Personal information
- Full name: Catherine Bishop
- Born: 22 November 1971 (age 54) Leigh on Sea, England

Medal record
Women's rowing
Representing Great Britain
Olympic Games
| Silver medal – second place | 2004 Athens | Coxless pair |
World Rowing Championships
| Gold medal – first place | 2003 Milan | Coxless pair |
| Silver medal – second place | 1998 Cologne | Coxless pair |

= Catherine Bishop (rower) =

British rower

Catherine Bishop (born 22 November 1971) is a former British rower. In partnership with Katherine Grainger she was World Champion in the coxless pair in 2003, and in 2004 they won a silver medal at the Olympic Games. Following a career as a diplomat she is now a leadership speaker, writer and consultant.

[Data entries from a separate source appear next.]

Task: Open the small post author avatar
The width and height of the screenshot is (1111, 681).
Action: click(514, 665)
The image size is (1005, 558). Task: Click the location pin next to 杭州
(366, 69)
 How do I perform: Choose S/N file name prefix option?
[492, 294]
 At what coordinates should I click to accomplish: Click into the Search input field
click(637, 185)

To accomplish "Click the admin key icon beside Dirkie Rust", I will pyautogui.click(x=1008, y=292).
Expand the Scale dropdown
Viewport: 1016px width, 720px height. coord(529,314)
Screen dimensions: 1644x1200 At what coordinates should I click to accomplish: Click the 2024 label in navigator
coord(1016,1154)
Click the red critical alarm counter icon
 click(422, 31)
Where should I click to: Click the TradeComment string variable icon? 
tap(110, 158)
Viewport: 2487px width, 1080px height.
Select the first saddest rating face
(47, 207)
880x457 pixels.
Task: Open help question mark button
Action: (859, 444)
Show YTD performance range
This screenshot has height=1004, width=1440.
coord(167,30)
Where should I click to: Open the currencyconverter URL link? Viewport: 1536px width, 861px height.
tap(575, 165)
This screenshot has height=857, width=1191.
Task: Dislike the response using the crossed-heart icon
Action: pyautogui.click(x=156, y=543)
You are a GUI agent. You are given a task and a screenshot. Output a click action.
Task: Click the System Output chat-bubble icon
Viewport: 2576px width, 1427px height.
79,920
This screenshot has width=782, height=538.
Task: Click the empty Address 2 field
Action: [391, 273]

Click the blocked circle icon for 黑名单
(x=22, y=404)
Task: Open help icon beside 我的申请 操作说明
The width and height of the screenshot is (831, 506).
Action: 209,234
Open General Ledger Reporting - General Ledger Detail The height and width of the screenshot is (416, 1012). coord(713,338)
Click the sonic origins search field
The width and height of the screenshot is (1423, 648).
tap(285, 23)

==Early life and education==
Bishop was born in Leigh on Sea, England, and educated at Westcliff High School for Girls. She has a BA in modern languages from Pembroke College, Cambridge, a master's in international politics from the University of Wales, Aberystwyth and a Ph.D. in contemporary German literature from the University of Reading.

==Career==
===Rowing===
Bishop won medals at the World Championships twice, a silver in 1998 in the women's pair with Dot Blackie, and gold in 2003, again in the pair, with Katherine Grainger. In 1999 she was the World Indoor Rowing Champion.
She competed in the Women's Eight in the Olympic Games in Atlanta (1996), the Coxless Pair in Sydney (2000) before going on to win silver in the 2004 Olympic Games in the Women's coxless pair with Grainger.

===Diplomacy===
From 2001 through 2014 Bishop forged a career with the Foreign Office, for whom she worked in London; Sarajevo, Bosnia; and Basra Iraq. Her roles included : Political, projects and press officer at British Embassy, Sarajevo, from 2004; Political Adviser to the High Representative to Bosnia & Herzegovina from 2006; Head of the Political Section at the British Consulate in Basra from 2007; and Deputy Director of the Stabilisation Unit in London from 2009 to 2011.

=== Consultancy ===
Bishop now has a consultancy business specialising in leadership and team performance drawing on her successful sports career.